TASK OBJECTIVE:
Rescale the rows from the line with "You are a GUI" up to and including the line with "(x=523, y=43)", and reproduce only those lines, requests included. Multiply every coordinate in the answers by 0.95 and round to whole numbers, with halves rounded up, and leave the pictures out.

GIVEN INFORMATION:
****************

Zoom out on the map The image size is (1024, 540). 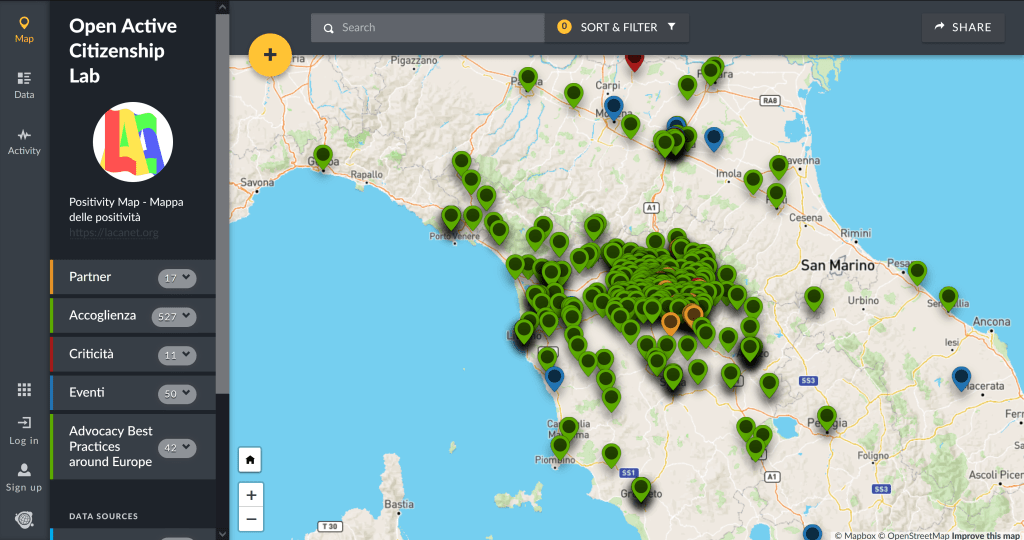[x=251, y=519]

****************

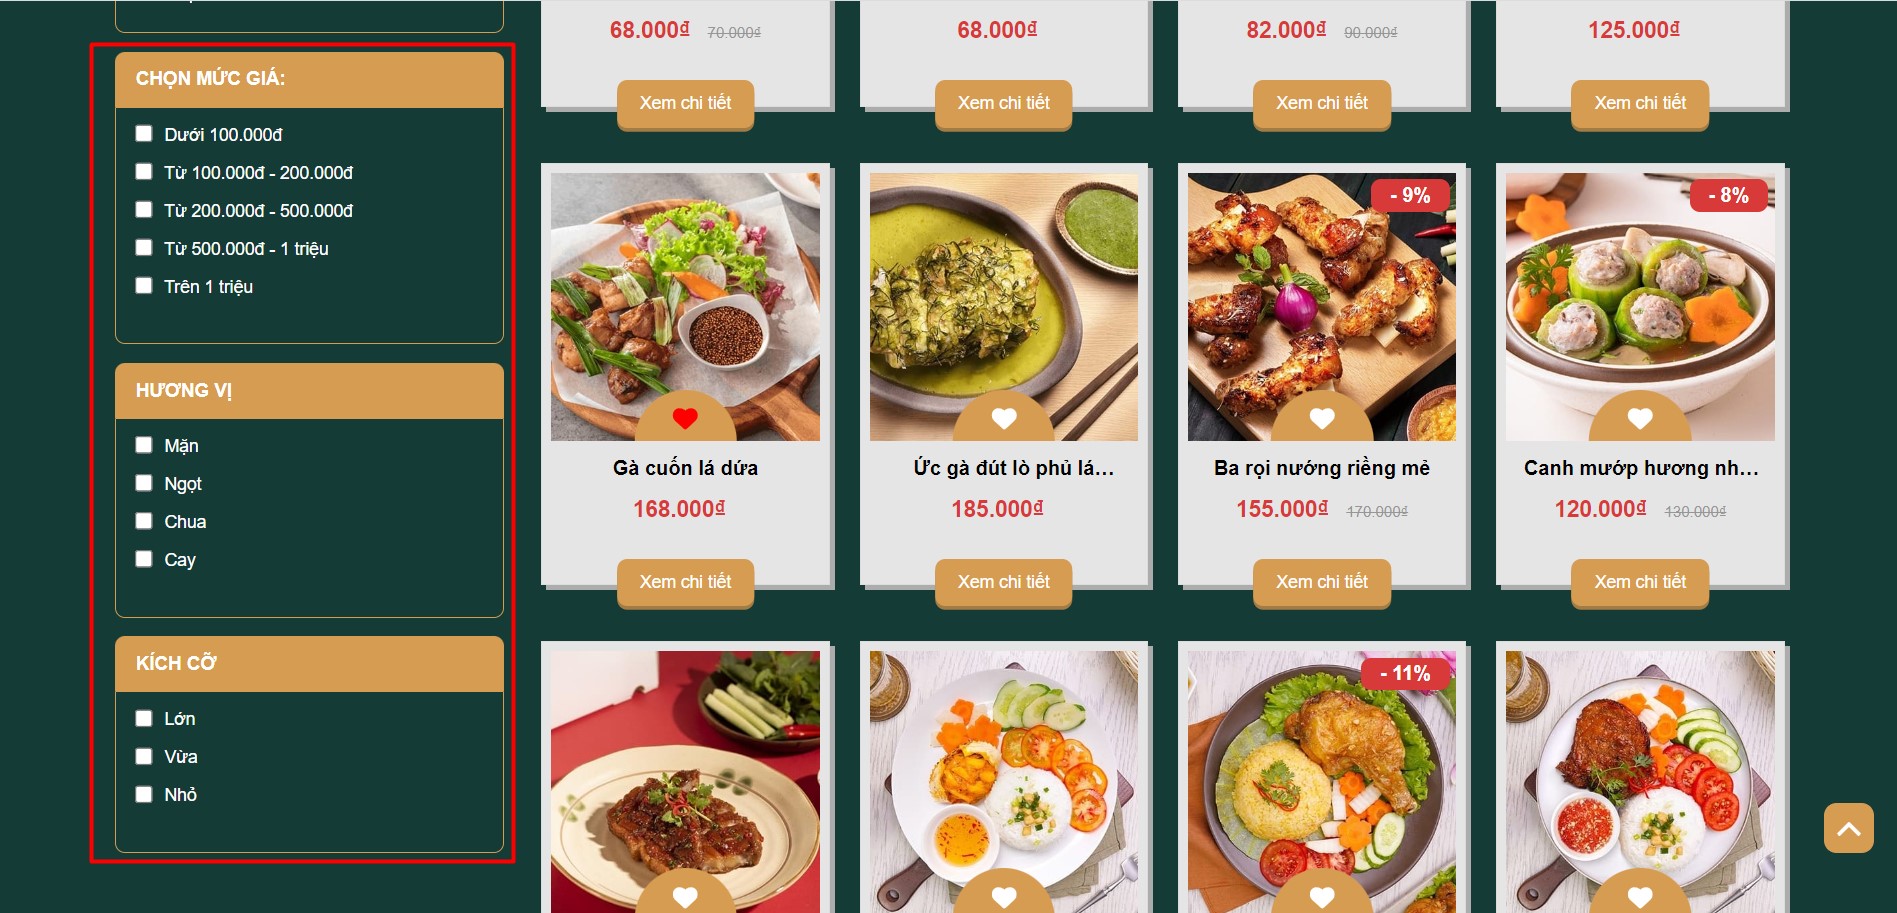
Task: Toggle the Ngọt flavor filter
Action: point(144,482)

****************

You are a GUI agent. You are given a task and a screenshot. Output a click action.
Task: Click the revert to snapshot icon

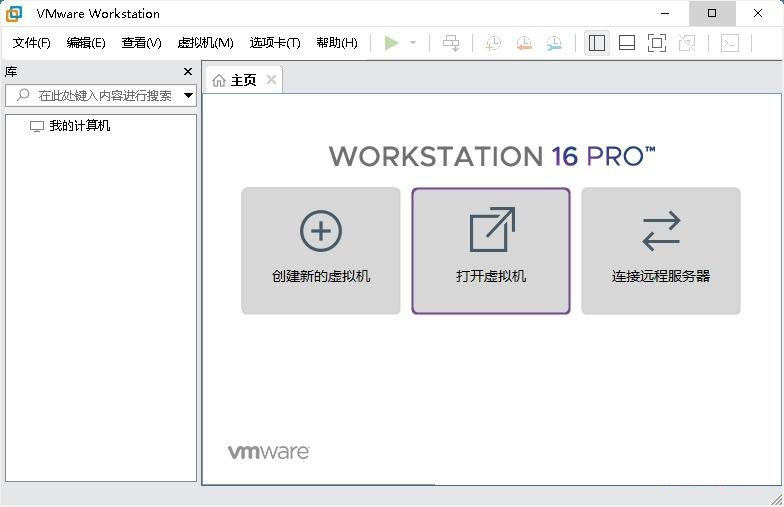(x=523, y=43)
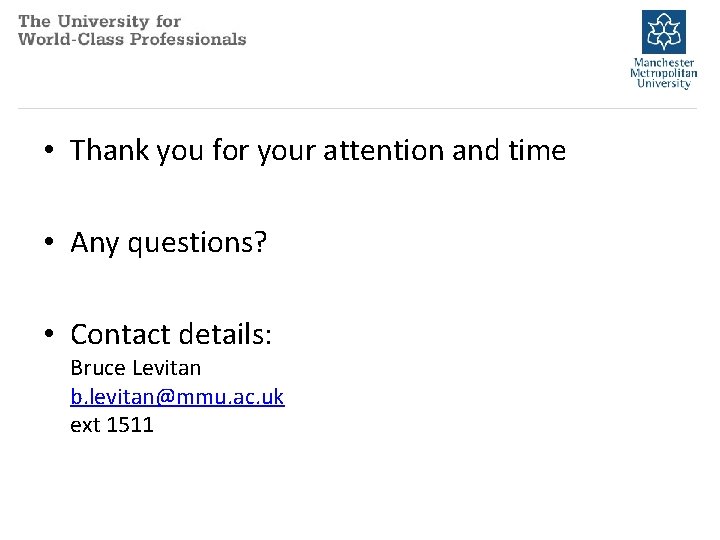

****************

CORRECT RESPONSE:
You are a GUI agent. You are given a task and a screenshot. Output a click action.
Task: Click the revert to snapshot icon

(x=497, y=41)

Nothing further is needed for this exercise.